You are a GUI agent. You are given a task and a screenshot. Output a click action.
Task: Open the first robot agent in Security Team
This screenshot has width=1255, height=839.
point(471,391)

---

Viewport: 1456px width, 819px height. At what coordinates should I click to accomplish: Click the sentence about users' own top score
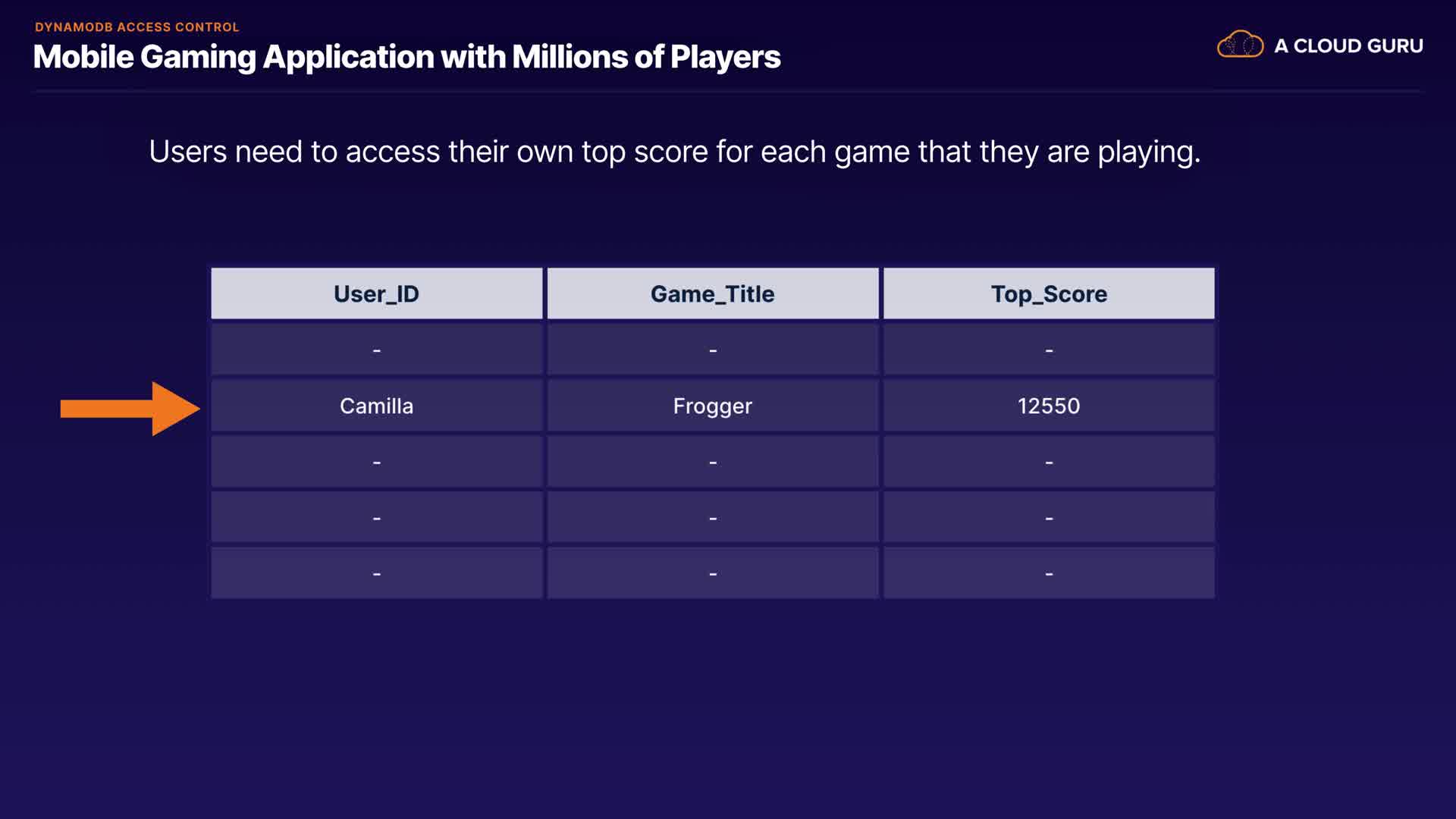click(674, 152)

### Brief
The answer must be a single number: how many lines of the data hold the word "agent".

### Output below
2